Esta mañana he ido al ambulatorio. Las enfermedades comunes no tocan ahora, ahora que los días todavía son largos, aunque ya no tanto. Las toses, las gastroenteritis, las ansiedades, las dietas de adelgazamiento son para después, cuando se acaba el tiempo de las bicicletas y nos recluimos en casa con un colacao caliente y un perro fiero en la puerta. Y que no entre el pasado a robarnos. Estamos armados.

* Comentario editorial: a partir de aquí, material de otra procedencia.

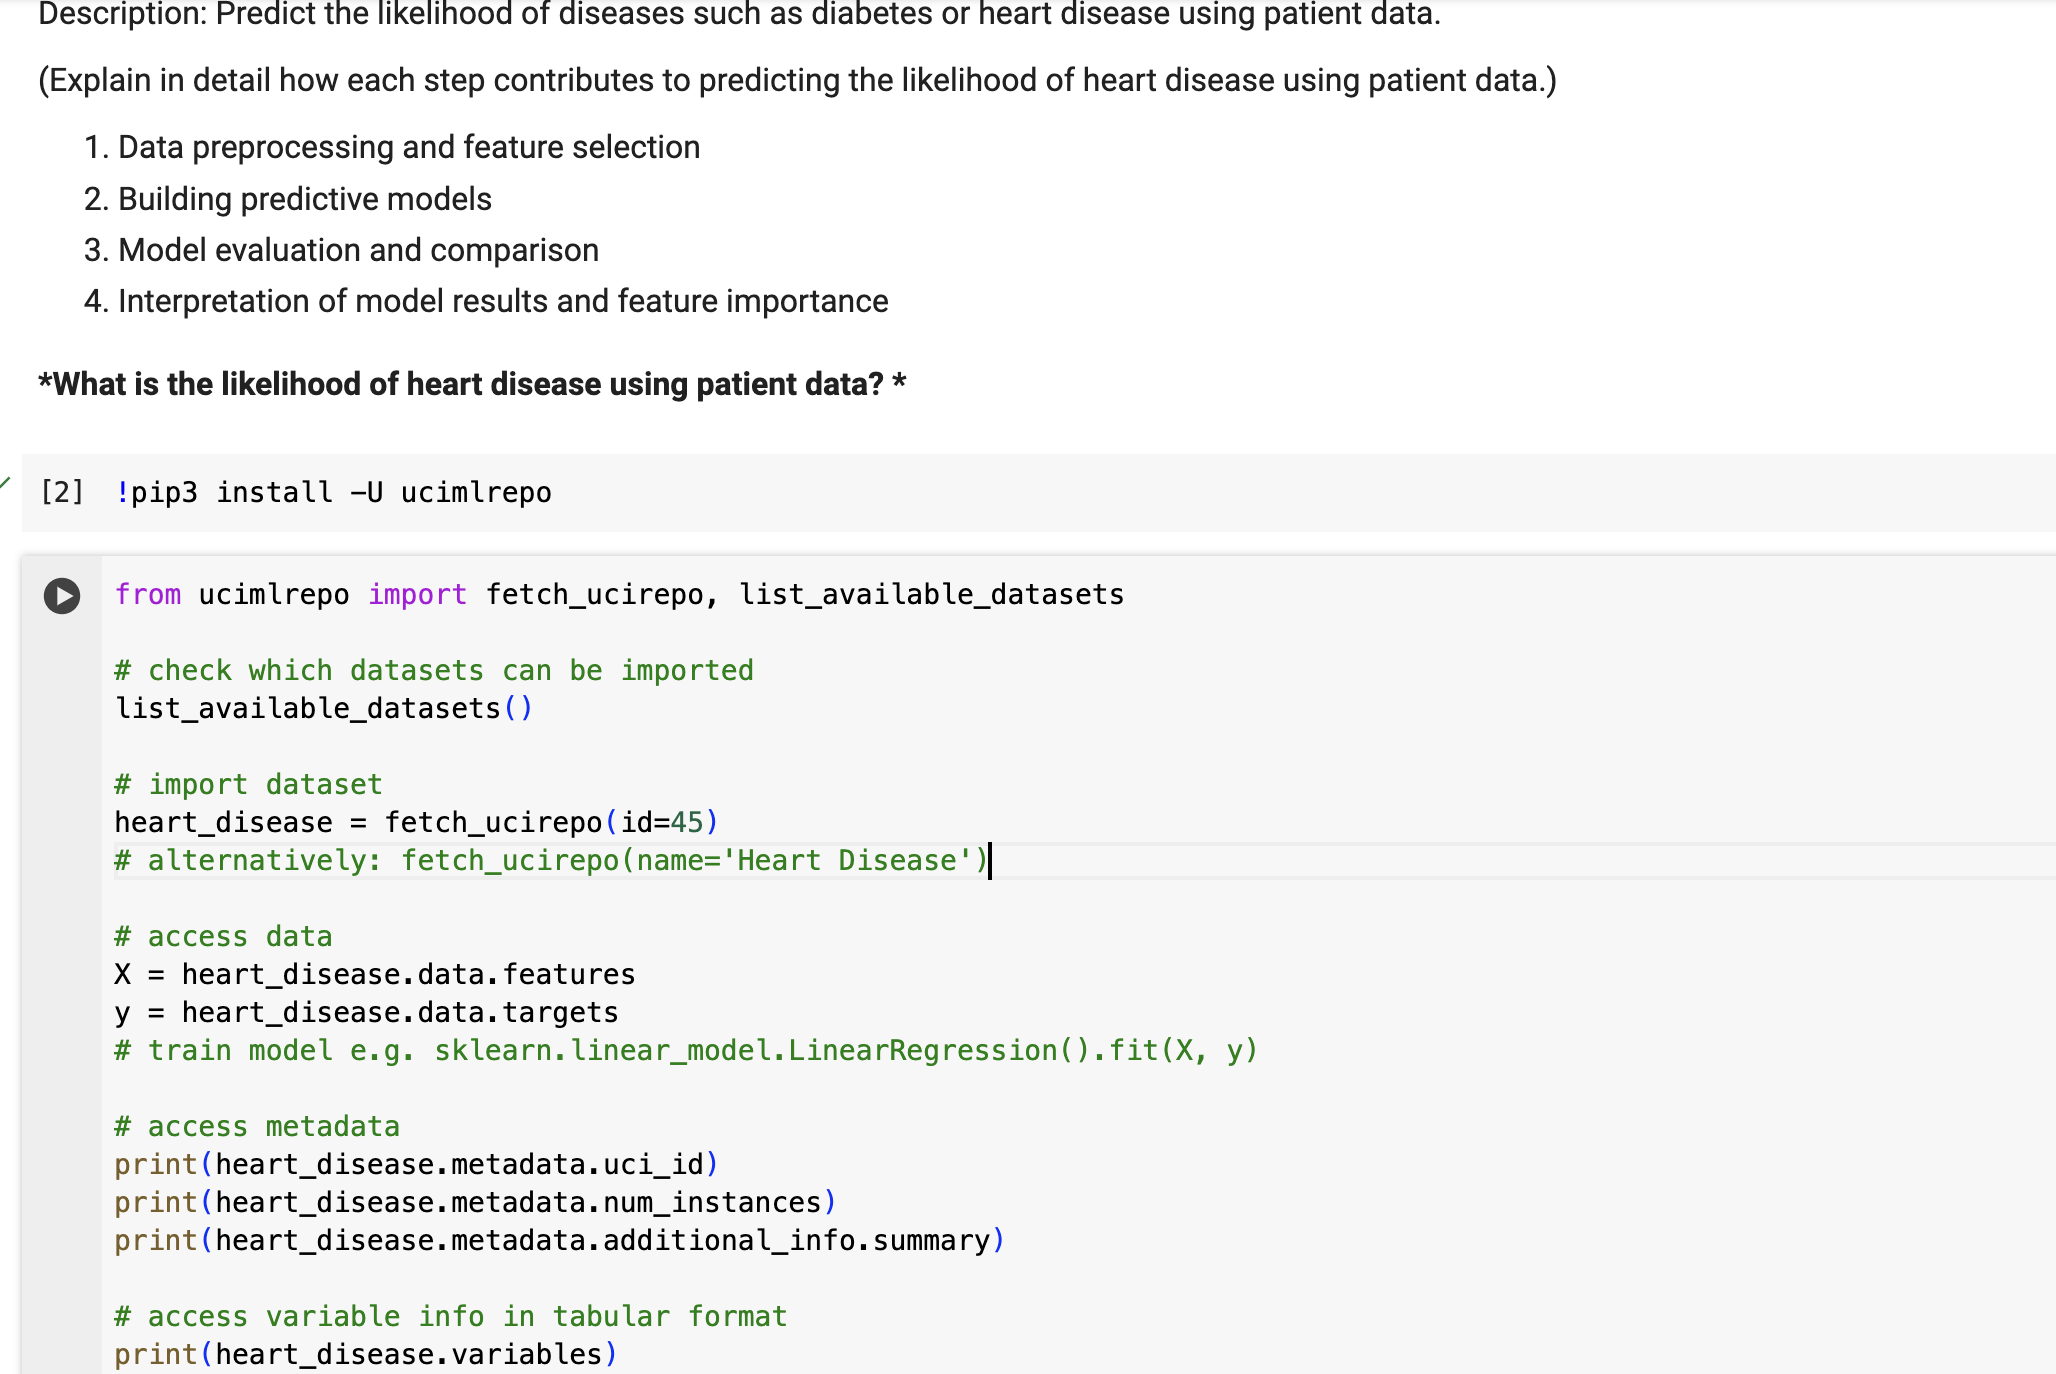Image resolution: width=2056 pixels, height=1374 pixels.
Task: Click list item Model evaluation and comparison
Action: (x=357, y=250)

Los escaparates de Gran Vía se han pintado de negro. Se acaba el tiempo del lino blanco. Blanco y suave. Se acaba el tiempo de las novias que se casan ignorando que nunca y siempre no existen. Las novias volverán a ponerse botas. Botas negras con la punta de acero por si hay que pisar corazones y romperlos en mil pedazos. Quizá el corazón propio, pateado y saliendo disparado desde su pecho hasta el otro lado. Y no hay seguro que lo cubra ni taller de reparaciones. Hasta siempre.
Y esa señora que me ha sujetado la puerta con las uñas pintadas de granate con esmalte del todo a 100. A juego con esta España de marca blanca. Manos otoñales que tiemblan al asomarse por la ventana y descubrir que los días se acortan, que ya no hay novias y que muy pronto los barrenderos recogerán los corazones que se caen por las ventanas. Corazones marrones de mirar el pasado que nos roba.